Problem requirements
For this exercise, return exactly the lines of the material below that begin at the one with "Schließen (143, 2541)" and stop after the one with "コッコロ通信 vol.59 (117, 2158)".

Source data
* * * * * * *

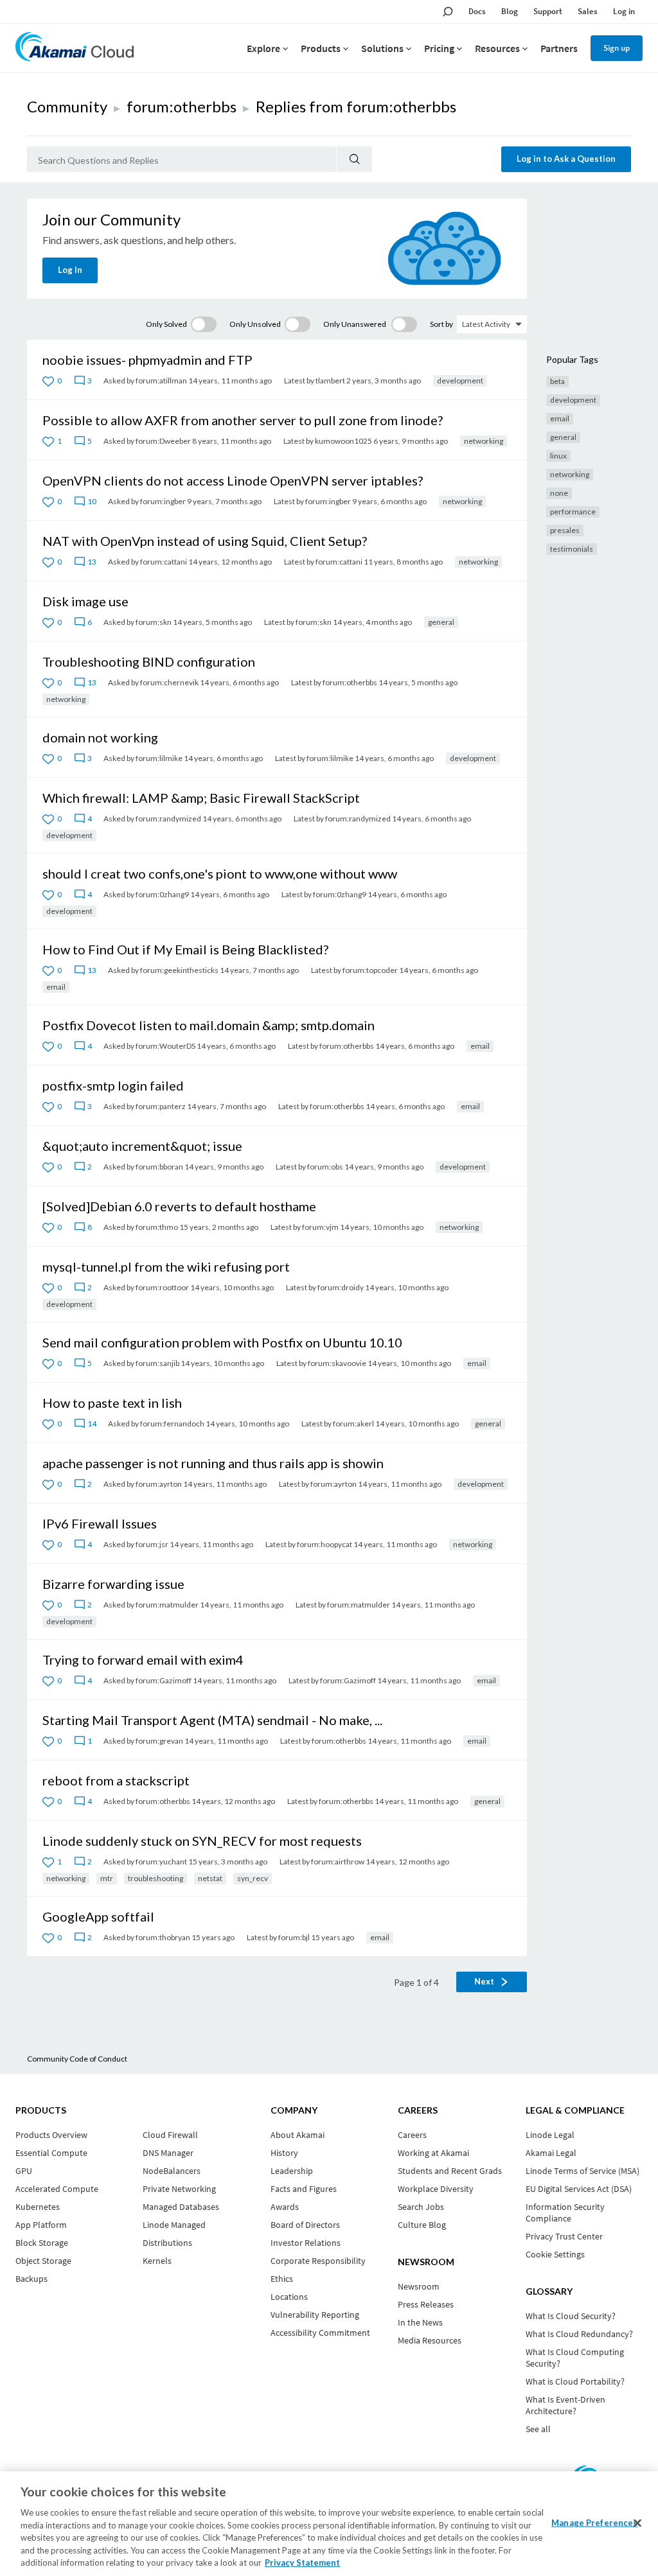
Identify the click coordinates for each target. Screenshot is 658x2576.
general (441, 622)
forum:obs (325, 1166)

* * * * * * *

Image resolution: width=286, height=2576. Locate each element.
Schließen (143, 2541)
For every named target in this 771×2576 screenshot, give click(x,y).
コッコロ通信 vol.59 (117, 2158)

* * * * * * *

Response to the task
Schließen (143, 2541)
For every named target in this 771×2576 screenshot, give click(x,y).
コッコロ通信 vol.59 (117, 2158)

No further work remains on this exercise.